The Fourth Estate

12 Aug

The canned laughter and cheesy jokes are not my cup of tea but it is what prompted the letter I wanted to share.  In all honesty, I read the letter before I saw the video so it can probably stand on its own.

Here is the response

Dear John,

I’ve been thinking a lot about your brilliant satirical riff on the state of the fourth estate and felt compelled to write this letter to thank you for raising the awareness of how serious these issues are to the future of democracy.

After Sunday’s episode, and the commentary that followed from the industry, it was made very clear that there are two kinds of people working in publishing: those who truly understand the root cause of our problems and are working tirelessly to change the course; and those that sadly don’t get it.

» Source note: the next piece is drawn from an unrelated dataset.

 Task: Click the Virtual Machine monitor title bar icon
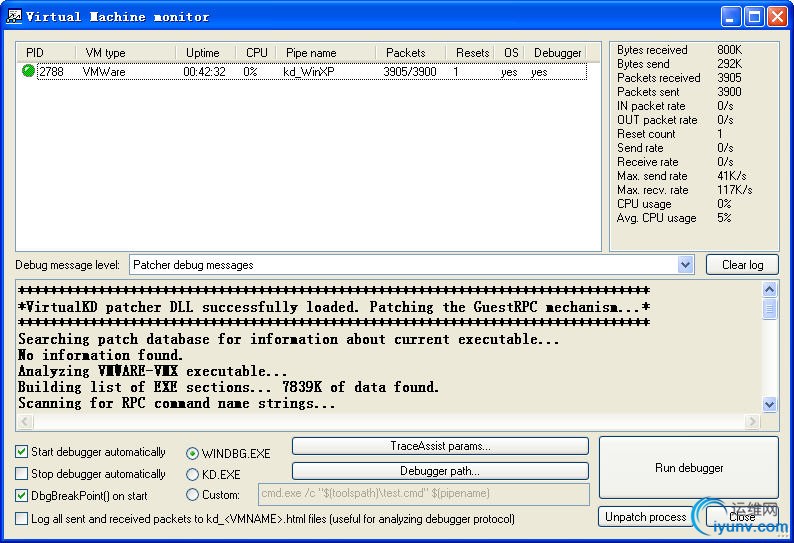coord(14,16)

The industry is in dire straits; this much is clear. But as much as I laughed out loud when you said…

“… And I’m talking to you, the person watching this segment on YouTube using the wi-fi from the coffee shop underneath your apartment. You’re killing us!

…in all seriousness, consumers are not killing us; we’re killing ourselves by continuing to try and hold on to archaic business models that once made us rich. The consumer behavior we’re seeing today is not new; we’ve witnessed it many times before.

For example, for decades the telecom industry charged exorbitant fees for long distance communications. Today long distance is virtually free and no amount of lobbying by telcos for regulations to control Voice over IP changed the inevitable. Did the telcos suffer? Absolutely, but they finally found innovative ways to capitalize on internet technology rather than fight it. AT&T is a good example ─ in 2008 it was worth US$12 billion; today it’s the most valuable telecom brand in the world valued at US$107 billion.

Now you may argue that telecommunication is just a utility and can’t be compared with journalism, and you would have a point. But what about the music and video industries? Producers’ self-serving business models drove millions of consumers to Napster and torrents, and eventually spawned the likes of iTunes, Spotify and Netflix. Why didn’t they evolve with the times, embrace technology and invent streaming media themselves? Hubris, pure hubris!

Many local and regional newspaper executives share that same affliction by continuing to overcharge and underdeliver when it comes to quality journalism. When profits took a hit, instead of cutting operational costs related to print, they decimated their newsrooms and are now paying the price. It’s no wonder so many once-loyal readers are abandoning the drivel they were getting on paper for what they can now read for free online.

Too many media execs have their proverbial heads in the sand and don’t want to know the facts. But the fact is this: the internet has turned the power funnel upside down. In the past publishers had total control in terms of content and distribution; readers were at the bottom of the food chain with little choice on how, when or where they got their news. The internet changed all that. People are now in the driver’s seat in terms of what they choose to read, how they read it and how much they’re willing to pay for it.

I know it sounds trite, but you really can’t put the toothpaste back in the tube.

That being said, I, like you, passionately believe that quality content deserves fair compensation. I just don’t believe individuals have to be the ones paying for it.

Tens of thousands of businesses in the hotel, airline, cruise, taxi, library, healthcare and telecom industries (to name just a few) see quality journalism as a value-added service for consumers and are willing to pay handsomely for that content on behalf of their clientele. This is a distribution and monetization model thousands of publishers have learned to appreciate, but there are still those who want it “their way or no way.” And, if I may steal from you, those publishers “are all going to pay for it.”

Anyway, as much as I have a lot more to say on the topic, let me close with this…

Contrary to what other people say, it is not your job to find solutions to the industry’s problems. You have created awareness at a massive scale and we thank you for that. Now it’s our turn to do our jobs and find innovative solutions to protect and proliferate quality journalism in a new digital reality.

Keep dishing it out, John! We can take it.